Peter Flood (c. 1750-1803)

ST. JOSEPH'S CHAPEL (OLD COLLEGE CHAPEL)

 

Peter Flood was Parish Priest of Edgworthstown at the time of his appointment as President in 1798, having escaped from France in the revolutionary period; he also served for six years, but was only fifty-three when he died. He was buried under the north aisle of St. Joseph’s Chapel in a location marked only by a simple cross.

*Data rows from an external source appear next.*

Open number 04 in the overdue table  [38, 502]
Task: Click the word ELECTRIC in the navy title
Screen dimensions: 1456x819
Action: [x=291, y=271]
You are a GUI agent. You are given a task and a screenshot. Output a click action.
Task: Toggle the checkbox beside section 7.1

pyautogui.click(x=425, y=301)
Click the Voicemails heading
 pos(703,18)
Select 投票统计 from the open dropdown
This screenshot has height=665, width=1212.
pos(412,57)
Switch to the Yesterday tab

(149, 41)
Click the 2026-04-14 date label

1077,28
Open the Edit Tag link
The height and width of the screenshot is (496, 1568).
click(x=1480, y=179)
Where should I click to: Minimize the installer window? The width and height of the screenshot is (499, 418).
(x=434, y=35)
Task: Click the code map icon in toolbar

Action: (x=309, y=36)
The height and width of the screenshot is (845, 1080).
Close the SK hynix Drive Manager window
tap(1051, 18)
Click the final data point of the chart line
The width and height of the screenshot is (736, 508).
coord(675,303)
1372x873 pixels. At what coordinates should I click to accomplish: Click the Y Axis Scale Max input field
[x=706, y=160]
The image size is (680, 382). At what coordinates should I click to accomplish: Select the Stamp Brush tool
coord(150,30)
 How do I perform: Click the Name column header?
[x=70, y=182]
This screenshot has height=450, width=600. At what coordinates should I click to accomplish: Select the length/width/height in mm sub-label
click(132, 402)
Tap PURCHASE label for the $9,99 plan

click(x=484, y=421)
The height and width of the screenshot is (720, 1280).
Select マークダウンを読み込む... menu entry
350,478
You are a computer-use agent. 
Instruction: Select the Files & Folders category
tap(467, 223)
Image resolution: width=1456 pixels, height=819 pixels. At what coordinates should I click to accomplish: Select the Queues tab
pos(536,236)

He was the third member of the college staff to die in office, but his position as President seems to have warranted a decision to bury him within the college precincts, even though no formal cemetery space had yet been designated.

 

Maurice Ahern (1735-1801)

LARAGHBRYAN CEMETERY, KILCOCK ROAD, MAYNOOTH

 

The first member of the Maynooth College staff to die was Maurice Ahern, a Kerry-born priest. He was appointed to the staff of the college on its foundation and died in 1801 at the age of sixty-five, having served for six years as Professor of Dogma. He was buried in this parish cemetery, which is still in use. His grave is marked with a plaque.

 

Clotworthy McCormick (c. 1727-1807)

LARAGHBRYAN CEMETERY, KILCOCK ROAD, MAYNOOTH

 

Clotworthy McCormick, priest-sacristan, who died in 1807, aged about eighty – is also believed to have been buried at Laraghbryan, though the location is unmarked and unknown. He was a native of Antrim who had been educated in Paris, and served at one time as a military chaplain; another reference associates him with the Augustinian order, though this is usually associated with a claim that he was the last 'abbot general of Bangor' (the abbey of Bangor in Co. Down was in the hands of the Augustinian order from 1469 to 1558, but was effectively in ruins during McCormick's lifetime).

 

Edward Ferris (1738-1839: later reburied elsewhere)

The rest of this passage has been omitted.